** Begin **
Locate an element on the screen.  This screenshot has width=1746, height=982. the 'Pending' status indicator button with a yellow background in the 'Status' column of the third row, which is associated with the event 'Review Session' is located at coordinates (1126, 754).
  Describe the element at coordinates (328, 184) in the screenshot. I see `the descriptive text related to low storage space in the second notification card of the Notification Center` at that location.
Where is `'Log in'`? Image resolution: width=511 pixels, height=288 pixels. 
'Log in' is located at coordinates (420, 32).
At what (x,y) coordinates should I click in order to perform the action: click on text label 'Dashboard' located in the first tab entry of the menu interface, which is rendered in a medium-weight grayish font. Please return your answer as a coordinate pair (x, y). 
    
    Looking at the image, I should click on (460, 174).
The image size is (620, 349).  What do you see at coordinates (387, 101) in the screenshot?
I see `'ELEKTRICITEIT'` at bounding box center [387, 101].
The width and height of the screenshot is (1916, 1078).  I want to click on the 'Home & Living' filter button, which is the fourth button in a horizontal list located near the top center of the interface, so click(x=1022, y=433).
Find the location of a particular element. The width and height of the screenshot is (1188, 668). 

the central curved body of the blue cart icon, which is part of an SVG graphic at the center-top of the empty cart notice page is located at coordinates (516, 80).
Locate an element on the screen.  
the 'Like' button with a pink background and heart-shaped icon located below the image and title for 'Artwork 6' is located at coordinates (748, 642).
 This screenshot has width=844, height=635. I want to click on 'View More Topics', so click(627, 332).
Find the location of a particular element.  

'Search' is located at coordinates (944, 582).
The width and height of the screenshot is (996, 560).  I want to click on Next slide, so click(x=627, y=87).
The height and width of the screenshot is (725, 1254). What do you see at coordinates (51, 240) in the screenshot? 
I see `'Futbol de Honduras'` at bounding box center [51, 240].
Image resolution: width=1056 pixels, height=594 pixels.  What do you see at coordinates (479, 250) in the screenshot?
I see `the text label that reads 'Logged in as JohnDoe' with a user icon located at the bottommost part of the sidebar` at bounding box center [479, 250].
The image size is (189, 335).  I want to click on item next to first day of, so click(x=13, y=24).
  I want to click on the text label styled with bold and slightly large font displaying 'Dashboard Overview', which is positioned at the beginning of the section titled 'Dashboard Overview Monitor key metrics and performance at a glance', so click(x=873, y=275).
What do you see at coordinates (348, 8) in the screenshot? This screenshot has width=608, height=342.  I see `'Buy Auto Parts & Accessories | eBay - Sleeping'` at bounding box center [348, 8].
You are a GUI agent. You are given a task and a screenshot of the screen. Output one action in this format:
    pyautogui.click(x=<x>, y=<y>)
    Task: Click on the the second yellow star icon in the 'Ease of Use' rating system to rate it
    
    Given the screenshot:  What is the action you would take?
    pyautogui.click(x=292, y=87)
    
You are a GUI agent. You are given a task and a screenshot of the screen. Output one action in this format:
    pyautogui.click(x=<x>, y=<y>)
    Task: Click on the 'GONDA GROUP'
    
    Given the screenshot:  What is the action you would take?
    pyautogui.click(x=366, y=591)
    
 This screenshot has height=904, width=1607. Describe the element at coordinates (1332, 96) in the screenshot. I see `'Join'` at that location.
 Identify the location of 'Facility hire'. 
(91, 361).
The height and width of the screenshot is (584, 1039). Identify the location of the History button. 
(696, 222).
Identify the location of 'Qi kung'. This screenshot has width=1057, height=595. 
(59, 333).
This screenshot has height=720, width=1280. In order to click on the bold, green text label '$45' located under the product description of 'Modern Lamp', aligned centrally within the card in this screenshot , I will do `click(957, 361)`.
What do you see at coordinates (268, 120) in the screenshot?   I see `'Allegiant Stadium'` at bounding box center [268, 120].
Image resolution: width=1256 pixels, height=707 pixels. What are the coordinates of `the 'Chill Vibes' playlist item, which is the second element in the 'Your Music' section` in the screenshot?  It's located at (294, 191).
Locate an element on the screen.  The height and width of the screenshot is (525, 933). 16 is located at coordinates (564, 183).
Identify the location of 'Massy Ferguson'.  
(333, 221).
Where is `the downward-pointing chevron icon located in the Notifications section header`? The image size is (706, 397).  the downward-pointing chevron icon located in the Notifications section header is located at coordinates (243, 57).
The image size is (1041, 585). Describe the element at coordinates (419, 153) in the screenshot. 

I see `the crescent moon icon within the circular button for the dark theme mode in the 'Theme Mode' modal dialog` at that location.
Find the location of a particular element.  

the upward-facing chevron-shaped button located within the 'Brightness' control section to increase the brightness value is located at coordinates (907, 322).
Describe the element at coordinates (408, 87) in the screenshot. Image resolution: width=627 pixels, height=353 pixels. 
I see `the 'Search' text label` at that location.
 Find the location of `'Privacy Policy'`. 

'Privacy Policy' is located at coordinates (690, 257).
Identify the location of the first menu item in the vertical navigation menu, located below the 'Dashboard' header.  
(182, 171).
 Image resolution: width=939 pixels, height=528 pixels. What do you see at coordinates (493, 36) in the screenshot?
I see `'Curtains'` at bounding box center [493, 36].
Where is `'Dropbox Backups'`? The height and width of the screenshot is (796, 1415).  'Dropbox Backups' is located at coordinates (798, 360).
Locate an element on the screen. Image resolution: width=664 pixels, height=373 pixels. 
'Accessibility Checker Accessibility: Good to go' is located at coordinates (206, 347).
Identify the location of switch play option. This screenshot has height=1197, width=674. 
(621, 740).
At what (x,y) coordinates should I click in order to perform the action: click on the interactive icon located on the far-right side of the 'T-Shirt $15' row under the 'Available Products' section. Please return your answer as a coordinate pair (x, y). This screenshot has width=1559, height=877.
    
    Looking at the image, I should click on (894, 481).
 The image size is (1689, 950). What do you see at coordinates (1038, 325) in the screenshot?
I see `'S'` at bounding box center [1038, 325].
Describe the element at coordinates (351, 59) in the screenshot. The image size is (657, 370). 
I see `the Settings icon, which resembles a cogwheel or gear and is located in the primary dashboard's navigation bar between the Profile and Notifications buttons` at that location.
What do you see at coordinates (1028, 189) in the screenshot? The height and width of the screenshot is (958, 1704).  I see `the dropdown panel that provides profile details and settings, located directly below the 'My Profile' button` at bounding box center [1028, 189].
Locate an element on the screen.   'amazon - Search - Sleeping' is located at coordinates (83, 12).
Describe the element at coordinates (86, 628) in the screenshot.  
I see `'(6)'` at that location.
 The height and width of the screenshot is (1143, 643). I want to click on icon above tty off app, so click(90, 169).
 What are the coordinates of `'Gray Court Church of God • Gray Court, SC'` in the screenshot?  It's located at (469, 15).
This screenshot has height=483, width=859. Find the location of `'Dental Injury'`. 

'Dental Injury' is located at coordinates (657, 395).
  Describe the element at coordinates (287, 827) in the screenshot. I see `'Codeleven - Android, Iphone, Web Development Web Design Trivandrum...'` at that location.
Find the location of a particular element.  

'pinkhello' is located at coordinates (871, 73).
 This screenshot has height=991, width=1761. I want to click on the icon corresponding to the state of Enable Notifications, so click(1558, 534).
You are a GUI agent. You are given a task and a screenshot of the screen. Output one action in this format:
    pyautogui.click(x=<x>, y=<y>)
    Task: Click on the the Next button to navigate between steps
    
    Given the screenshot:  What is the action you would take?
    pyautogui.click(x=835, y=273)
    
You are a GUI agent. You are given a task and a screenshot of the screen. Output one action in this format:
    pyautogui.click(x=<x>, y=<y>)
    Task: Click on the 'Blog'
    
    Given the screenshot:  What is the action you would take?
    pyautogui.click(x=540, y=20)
** End **
* **DIRECTIVE**: Reproduce all of the lines above, switching every "particular element" for "specific element" and leaving everything else untouched.

* **ANSWER**:
Locate an element on the screen.  This screenshot has width=1746, height=982. the 'Pending' status indicator button with a yellow background in the 'Status' column of the third row, which is associated with the event 'Review Session' is located at coordinates (1126, 754).
  Describe the element at coordinates (328, 184) in the screenshot. I see `the descriptive text related to low storage space in the second notification card of the Notification Center` at that location.
Where is `'Log in'`? Image resolution: width=511 pixels, height=288 pixels. 
'Log in' is located at coordinates (420, 32).
At what (x,y) coordinates should I click in order to perform the action: click on text label 'Dashboard' located in the first tab entry of the menu interface, which is rendered in a medium-weight grayish font. Please return your answer as a coordinate pair (x, y). 
    
    Looking at the image, I should click on (460, 174).
The image size is (620, 349).  What do you see at coordinates (387, 101) in the screenshot?
I see `'ELEKTRICITEIT'` at bounding box center [387, 101].
The width and height of the screenshot is (1916, 1078).  I want to click on the 'Home & Living' filter button, which is the fourth button in a horizontal list located near the top center of the interface, so click(x=1022, y=433).
Find the location of a specific element. The width and height of the screenshot is (1188, 668). 

the central curved body of the blue cart icon, which is part of an SVG graphic at the center-top of the empty cart notice page is located at coordinates (516, 80).
Locate an element on the screen.  
the 'Like' button with a pink background and heart-shaped icon located below the image and title for 'Artwork 6' is located at coordinates (748, 642).
 This screenshot has width=844, height=635. I want to click on 'View More Topics', so click(627, 332).
Find the location of a specific element.  

'Search' is located at coordinates (944, 582).
The width and height of the screenshot is (996, 560).  I want to click on Next slide, so click(x=627, y=87).
The height and width of the screenshot is (725, 1254). What do you see at coordinates (51, 240) in the screenshot? 
I see `'Futbol de Honduras'` at bounding box center [51, 240].
Image resolution: width=1056 pixels, height=594 pixels.  What do you see at coordinates (479, 250) in the screenshot?
I see `the text label that reads 'Logged in as JohnDoe' with a user icon located at the bottommost part of the sidebar` at bounding box center [479, 250].
The image size is (189, 335).  I want to click on item next to first day of, so click(x=13, y=24).
  I want to click on the text label styled with bold and slightly large font displaying 'Dashboard Overview', which is positioned at the beginning of the section titled 'Dashboard Overview Monitor key metrics and performance at a glance', so click(x=873, y=275).
What do you see at coordinates (348, 8) in the screenshot? This screenshot has width=608, height=342.  I see `'Buy Auto Parts & Accessories | eBay - Sleeping'` at bounding box center [348, 8].
You are a GUI agent. You are given a task and a screenshot of the screen. Output one action in this format:
    pyautogui.click(x=<x>, y=<y>)
    Task: Click on the the second yellow star icon in the 'Ease of Use' rating system to rate it
    
    Given the screenshot:  What is the action you would take?
    pyautogui.click(x=292, y=87)
    
You are a GUI agent. You are given a task and a screenshot of the screen. Output one action in this format:
    pyautogui.click(x=<x>, y=<y>)
    Task: Click on the 'GONDA GROUP'
    
    Given the screenshot:  What is the action you would take?
    pyautogui.click(x=366, y=591)
    
 This screenshot has height=904, width=1607. Describe the element at coordinates (1332, 96) in the screenshot. I see `'Join'` at that location.
 Identify the location of 'Facility hire'. 
(91, 361).
The height and width of the screenshot is (584, 1039). Identify the location of the History button. 
(696, 222).
Identify the location of 'Qi kung'. This screenshot has width=1057, height=595. 
(59, 333).
This screenshot has height=720, width=1280. In order to click on the bold, green text label '$45' located under the product description of 'Modern Lamp', aligned centrally within the card in this screenshot , I will do `click(957, 361)`.
What do you see at coordinates (268, 120) in the screenshot?   I see `'Allegiant Stadium'` at bounding box center [268, 120].
Image resolution: width=1256 pixels, height=707 pixels. What are the coordinates of `the 'Chill Vibes' playlist item, which is the second element in the 'Your Music' section` in the screenshot?  It's located at (294, 191).
Locate an element on the screen.  The height and width of the screenshot is (525, 933). 16 is located at coordinates (564, 183).
Identify the location of 'Massy Ferguson'.  
(333, 221).
Where is `the downward-pointing chevron icon located in the Notifications section header`? The image size is (706, 397).  the downward-pointing chevron icon located in the Notifications section header is located at coordinates (243, 57).
The image size is (1041, 585). Describe the element at coordinates (419, 153) in the screenshot. 

I see `the crescent moon icon within the circular button for the dark theme mode in the 'Theme Mode' modal dialog` at that location.
Find the location of a specific element.  

the upward-facing chevron-shaped button located within the 'Brightness' control section to increase the brightness value is located at coordinates (907, 322).
Describe the element at coordinates (408, 87) in the screenshot. Image resolution: width=627 pixels, height=353 pixels. 
I see `the 'Search' text label` at that location.
 Find the location of `'Privacy Policy'`. 

'Privacy Policy' is located at coordinates (690, 257).
Identify the location of the first menu item in the vertical navigation menu, located below the 'Dashboard' header.  
(182, 171).
 Image resolution: width=939 pixels, height=528 pixels. What do you see at coordinates (493, 36) in the screenshot?
I see `'Curtains'` at bounding box center [493, 36].
Where is `'Dropbox Backups'`? The height and width of the screenshot is (796, 1415).  'Dropbox Backups' is located at coordinates (798, 360).
Locate an element on the screen. Image resolution: width=664 pixels, height=373 pixels. 
'Accessibility Checker Accessibility: Good to go' is located at coordinates (206, 347).
Identify the location of switch play option. This screenshot has height=1197, width=674. 
(621, 740).
At what (x,y) coordinates should I click in order to perform the action: click on the interactive icon located on the far-right side of the 'T-Shirt $15' row under the 'Available Products' section. Please return your answer as a coordinate pair (x, y). This screenshot has width=1559, height=877.
    
    Looking at the image, I should click on (894, 481).
 The image size is (1689, 950). What do you see at coordinates (1038, 325) in the screenshot?
I see `'S'` at bounding box center [1038, 325].
Describe the element at coordinates (351, 59) in the screenshot. The image size is (657, 370). 
I see `the Settings icon, which resembles a cogwheel or gear and is located in the primary dashboard's navigation bar between the Profile and Notifications buttons` at that location.
What do you see at coordinates (1028, 189) in the screenshot? The height and width of the screenshot is (958, 1704).  I see `the dropdown panel that provides profile details and settings, located directly below the 'My Profile' button` at bounding box center [1028, 189].
Locate an element on the screen.   'amazon - Search - Sleeping' is located at coordinates (83, 12).
Describe the element at coordinates (86, 628) in the screenshot.  
I see `'(6)'` at that location.
 The height and width of the screenshot is (1143, 643). I want to click on icon above tty off app, so click(90, 169).
 What are the coordinates of `'Gray Court Church of God • Gray Court, SC'` in the screenshot?  It's located at (469, 15).
This screenshot has height=483, width=859. Find the location of `'Dental Injury'`. 

'Dental Injury' is located at coordinates (657, 395).
  Describe the element at coordinates (287, 827) in the screenshot. I see `'Codeleven - Android, Iphone, Web Development Web Design Trivandrum...'` at that location.
Find the location of a specific element.  

'pinkhello' is located at coordinates (871, 73).
 This screenshot has height=991, width=1761. I want to click on the icon corresponding to the state of Enable Notifications, so click(1558, 534).
You are a GUI agent. You are given a task and a screenshot of the screen. Output one action in this format:
    pyautogui.click(x=<x>, y=<y>)
    Task: Click on the the Next button to navigate between steps
    
    Given the screenshot:  What is the action you would take?
    pyautogui.click(x=835, y=273)
    
You are a GUI agent. You are given a task and a screenshot of the screen. Output one action in this format:
    pyautogui.click(x=<x>, y=<y>)
    Task: Click on the 'Blog'
    
    Given the screenshot:  What is the action you would take?
    pyautogui.click(x=540, y=20)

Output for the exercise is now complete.